++++ PROVIDED DATA

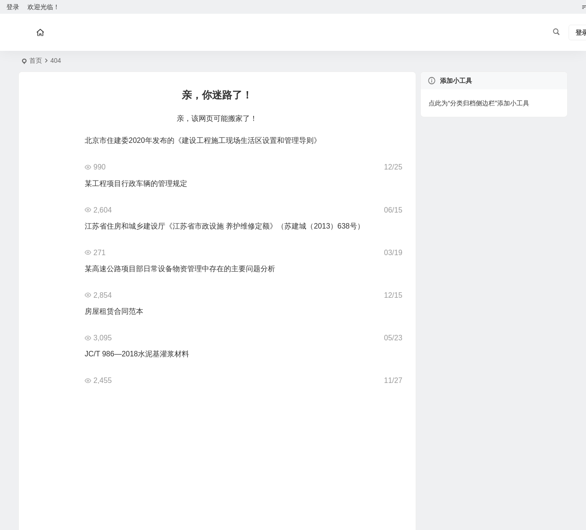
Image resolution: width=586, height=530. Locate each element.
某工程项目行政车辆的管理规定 (136, 183)
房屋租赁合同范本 (114, 311)
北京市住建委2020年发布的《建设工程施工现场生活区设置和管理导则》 (203, 140)
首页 (35, 60)
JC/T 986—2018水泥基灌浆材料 (137, 354)
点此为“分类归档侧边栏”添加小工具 (479, 103)
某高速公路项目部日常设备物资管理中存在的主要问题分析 (180, 269)
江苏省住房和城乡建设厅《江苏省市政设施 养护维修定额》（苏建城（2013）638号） (224, 226)
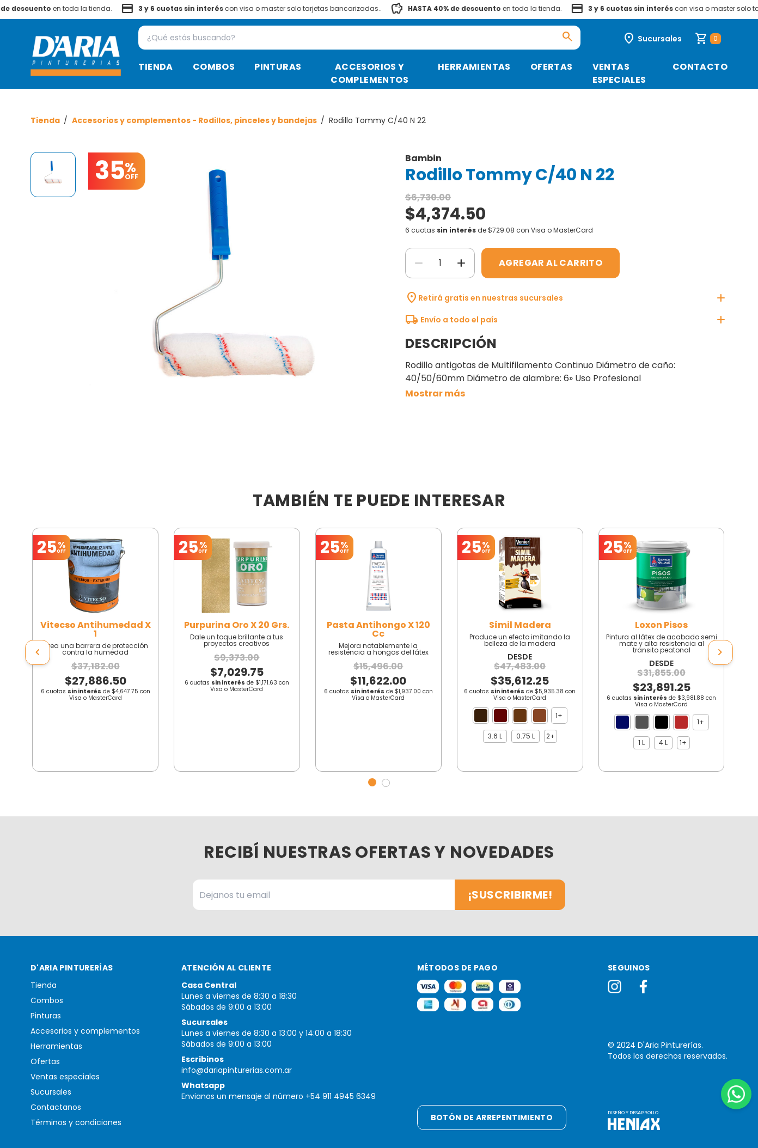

++++++++

Rewrite the entries above with every "Locate" changed to "Find" and nothing else altered. Omit the pictures.

Image resolution: width=586, height=530. Find each element.
某工程项目行政车辆的管理规定 (136, 183)
房屋租赁合同范本 (114, 311)
北京市住建委2020年发布的《建设工程施工现场生活区设置和管理导则》 (203, 140)
首页 (35, 60)
JC/T 986—2018水泥基灌浆材料 (137, 354)
点此为“分类归档侧边栏”添加小工具 (479, 103)
某高速公路项目部日常设备物资管理中存在的主要问题分析 (180, 269)
江苏省住房和城乡建设厅《江苏省市政设施 养护维修定额》（苏建城（2013）638号） (224, 226)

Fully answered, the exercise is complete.